Adultery site Ashley Madison may be in deep legal trouble over hackers. Its copyright response just makes it worse.

By Jeff John Roberts
August 26, 2015
August 26, 2015

In the wake of a catastrophic hacking episode, class action lawyers are rushing to pummel Ashley Madison with claims of deceitful data practices. Now, it may be high time for someone to do the same over its curious copyright notices, which the adultery site has used to smother unflattering news.

The notices come in the form of spurious legal demands that rely on copyright law to hush up reports about a recent hacking debacle, which exposed the identities of millions of Ashley Madison users. This is a common trick, and one that Ashley Madison has used before to strip embarrassing information from the internet.
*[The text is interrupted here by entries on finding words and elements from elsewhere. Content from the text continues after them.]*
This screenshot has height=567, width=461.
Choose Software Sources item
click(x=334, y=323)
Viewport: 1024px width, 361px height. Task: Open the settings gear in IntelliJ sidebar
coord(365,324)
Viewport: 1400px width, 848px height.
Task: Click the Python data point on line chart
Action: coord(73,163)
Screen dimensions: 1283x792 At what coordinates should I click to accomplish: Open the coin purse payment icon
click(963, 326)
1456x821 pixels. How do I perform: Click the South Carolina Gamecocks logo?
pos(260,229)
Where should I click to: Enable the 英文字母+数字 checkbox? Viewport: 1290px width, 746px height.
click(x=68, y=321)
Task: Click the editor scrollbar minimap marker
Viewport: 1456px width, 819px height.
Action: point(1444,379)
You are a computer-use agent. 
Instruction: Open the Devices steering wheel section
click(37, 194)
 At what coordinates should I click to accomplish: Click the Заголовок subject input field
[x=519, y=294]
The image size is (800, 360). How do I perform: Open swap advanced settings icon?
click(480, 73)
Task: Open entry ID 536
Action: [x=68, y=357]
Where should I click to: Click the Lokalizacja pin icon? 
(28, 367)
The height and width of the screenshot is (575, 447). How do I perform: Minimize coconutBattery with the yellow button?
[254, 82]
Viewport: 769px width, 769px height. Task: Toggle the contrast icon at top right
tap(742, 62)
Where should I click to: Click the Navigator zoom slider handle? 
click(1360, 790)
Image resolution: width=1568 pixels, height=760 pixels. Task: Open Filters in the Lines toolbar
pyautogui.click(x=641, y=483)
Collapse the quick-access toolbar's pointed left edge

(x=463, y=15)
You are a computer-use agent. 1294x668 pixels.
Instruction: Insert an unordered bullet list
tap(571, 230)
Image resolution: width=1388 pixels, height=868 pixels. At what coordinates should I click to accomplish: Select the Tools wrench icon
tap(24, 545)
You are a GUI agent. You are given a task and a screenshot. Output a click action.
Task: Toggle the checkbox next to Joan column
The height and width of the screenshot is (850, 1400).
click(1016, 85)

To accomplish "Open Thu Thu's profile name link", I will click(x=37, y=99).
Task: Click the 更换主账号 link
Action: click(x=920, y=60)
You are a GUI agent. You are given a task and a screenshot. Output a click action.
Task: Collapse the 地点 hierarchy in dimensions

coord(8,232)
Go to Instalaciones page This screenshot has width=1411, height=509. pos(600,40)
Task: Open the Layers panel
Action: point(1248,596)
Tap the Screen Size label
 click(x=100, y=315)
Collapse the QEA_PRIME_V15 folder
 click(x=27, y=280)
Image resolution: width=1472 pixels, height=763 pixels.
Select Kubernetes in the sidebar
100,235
If you’re unfamiliar, the trick works like this: a company facing a PR crisis sends a so-called “DMCA notice” to websites like Twitter or WordPress.com, instructing them to remove content on the grounds of copyright infringement. In the case of Ashley Madison, the targets of its DMCA missives have included tweets that showed screenshots from accounts of Ashley Madison users and, possibly, websites that offered tools to help people search the data dumped by the hackers. While the copyright claim might be baseless, a targeted website will typically heed it so as to preserve its “safe harbor” (a legal shield that ensures websites are not held responsible for content posted by their readers).

The effect of a bogus copyright claim – in the form of an internet takedown – is not necessarily permanent. People who see their content disappear, such as folks who wrote or tweeted about the Ashley Madison hack, can ask the website in question to restore it. But the process takes at least ten days, which is an eternity when it comes to the internet news cycle.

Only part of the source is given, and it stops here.